Argentines kiss and hug everyone!
The first times we went to see my friends and family, I was a witness of an interesting “dance” between males. We would arrive to gatherings an parties, and after hugging and kissing me, my male friends and relatives would attempt to kiss and hug my husband. Even when I had told him about this custom before arriving to Buenos Aires, I think experiencing it right on the spot was a bit funny. Someone would spread arms and say something like “daaameee un abrazoooo” and he would try to extend his hand, making an awkward expression, before sinking with an open mind in the arms of a stranger who already loves him.
The times we received visitors from his home country, I diligently hugged and kissed them on the cheeks, opening the season of funny-awkward-sometimes bordering uncomfortable situations between the family from this side of the Atlantic and the family from his side. The highest moment was introducing my uncle (like a father to me) to his dad, a moment full of South American / Anglo love an embarrassment.

■ **Problem to work on**:
Please set down, word for word, the part of the excerpt on Argentine greetings from the words "The times we" up to and including the words "love an embarrassment.". Rely only on the excerpt on Argentine greetings above to answer.

■ **Data section**:
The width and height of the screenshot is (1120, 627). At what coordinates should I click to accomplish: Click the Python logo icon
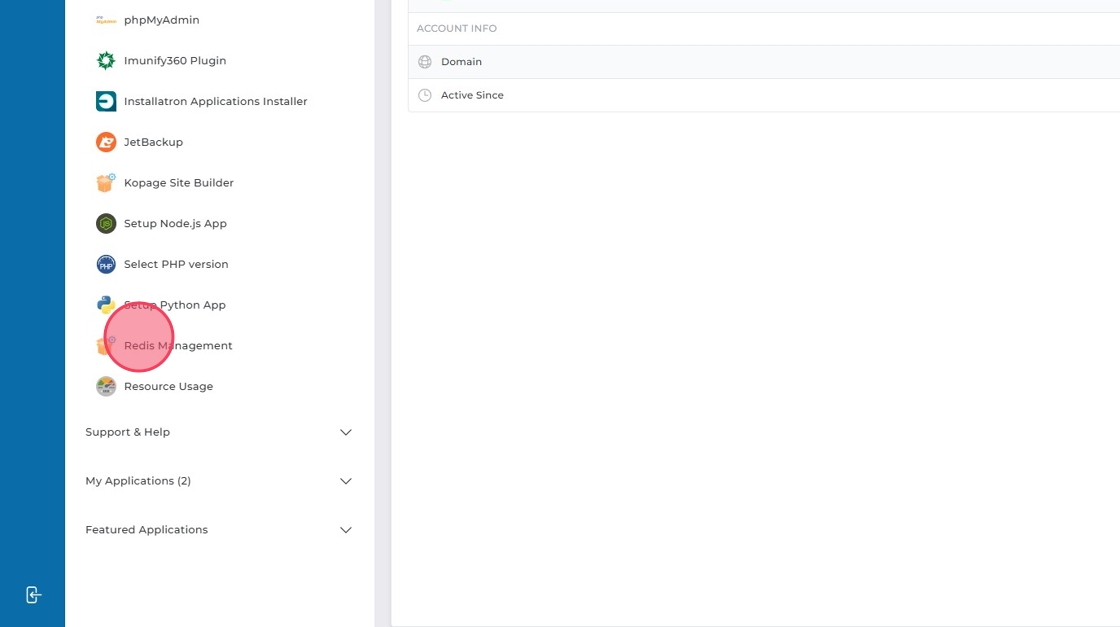coord(106,305)
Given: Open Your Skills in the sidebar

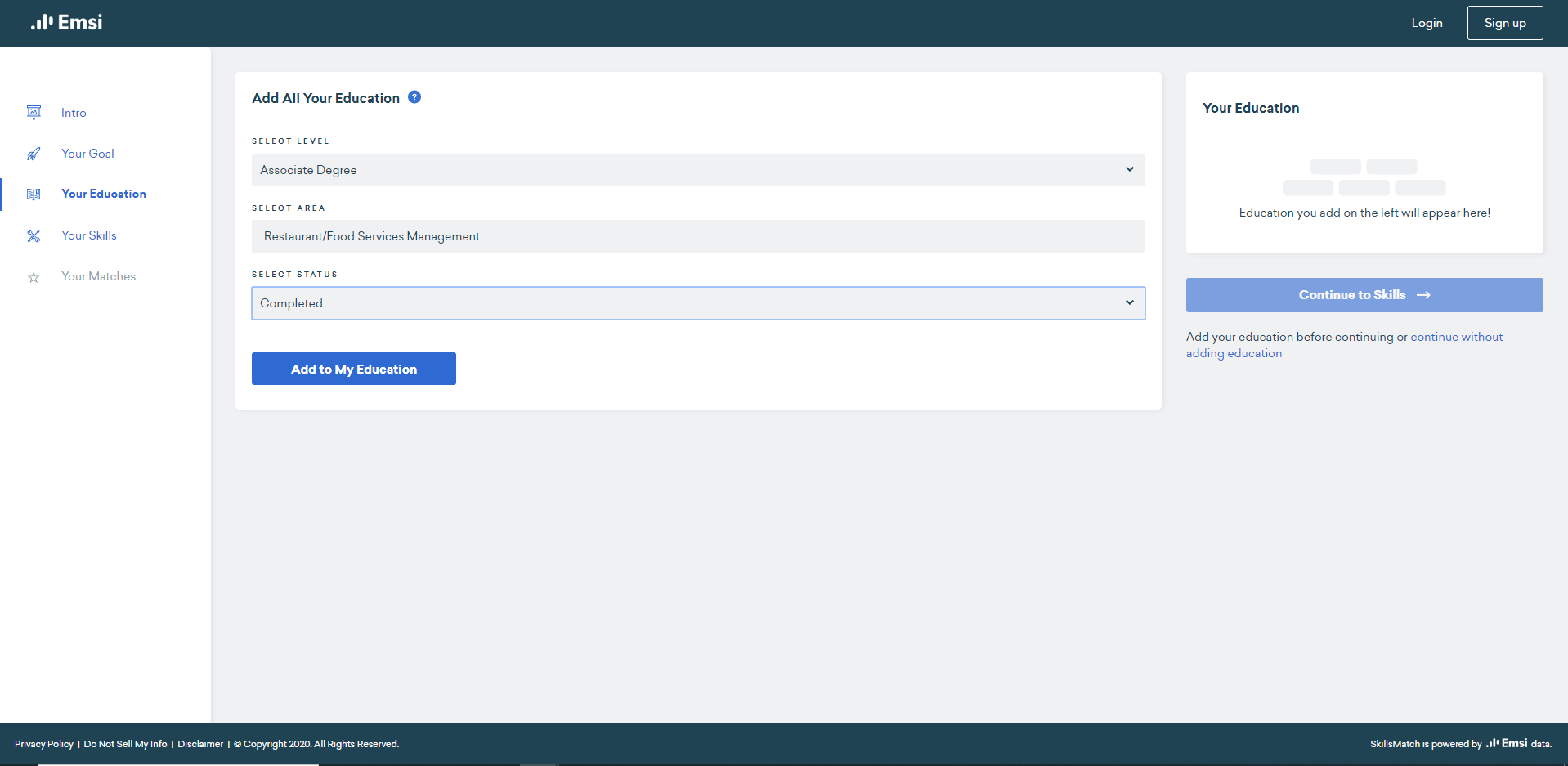Looking at the screenshot, I should point(89,235).
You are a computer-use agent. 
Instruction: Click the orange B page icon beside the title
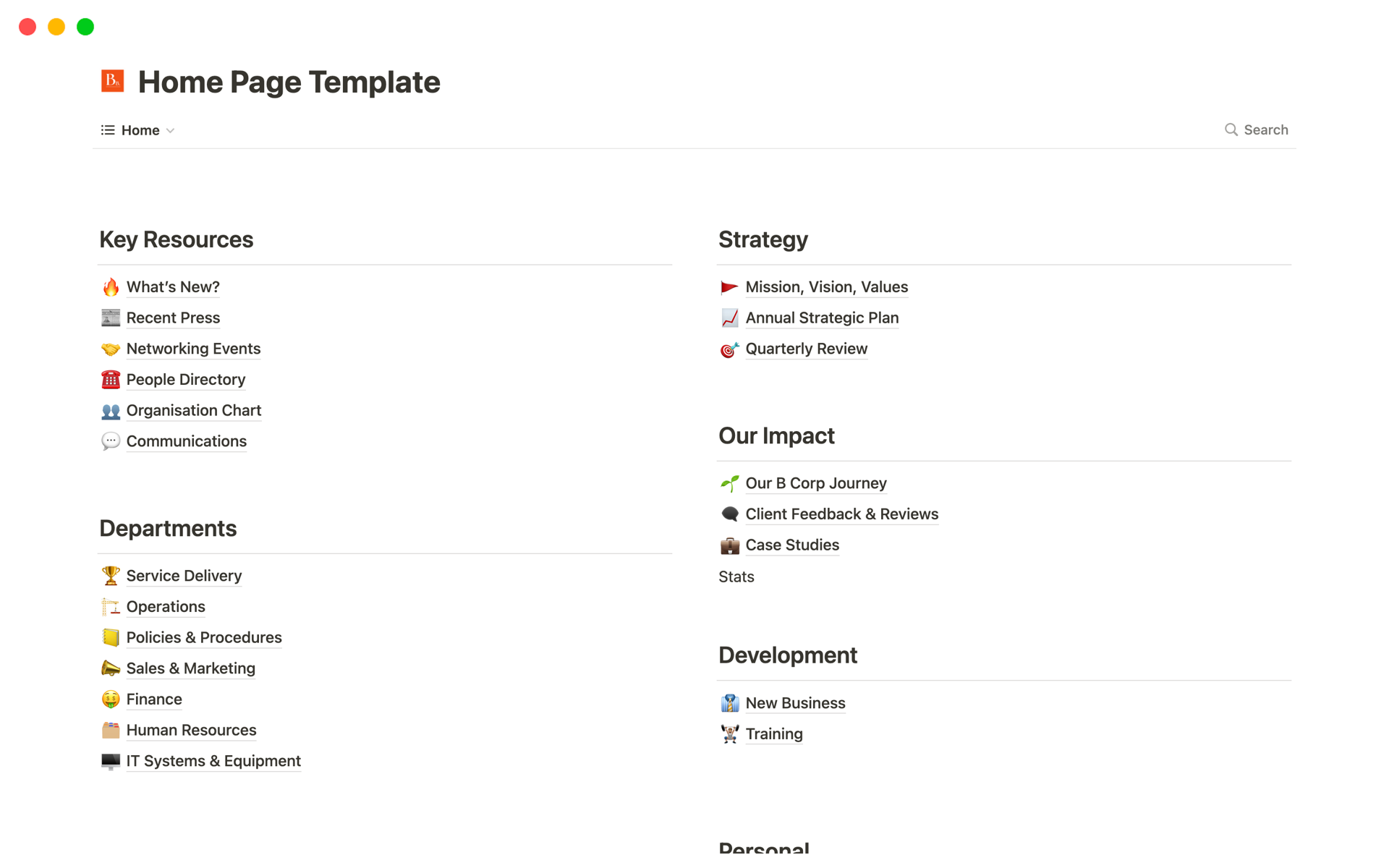(113, 81)
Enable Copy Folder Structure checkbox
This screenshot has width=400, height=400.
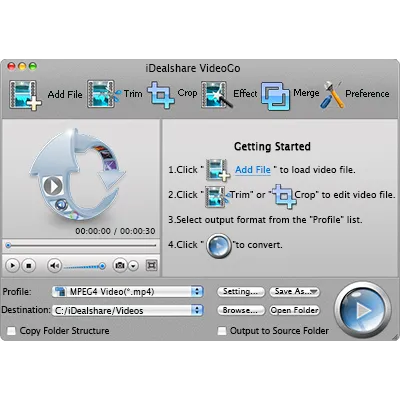pos(11,331)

■ **Response to this task**:
The times we received visitors from his home country, I diligently hugged and kissed them on the cheeks, opening the season of funny-awkward-sometimes bordering uncomfortable situations between the family from this side of the Atlantic and the family from his side. The highest moment was introducing my uncle (like a father to me) to his dad, a moment full of South American / Anglo love an embarrassment.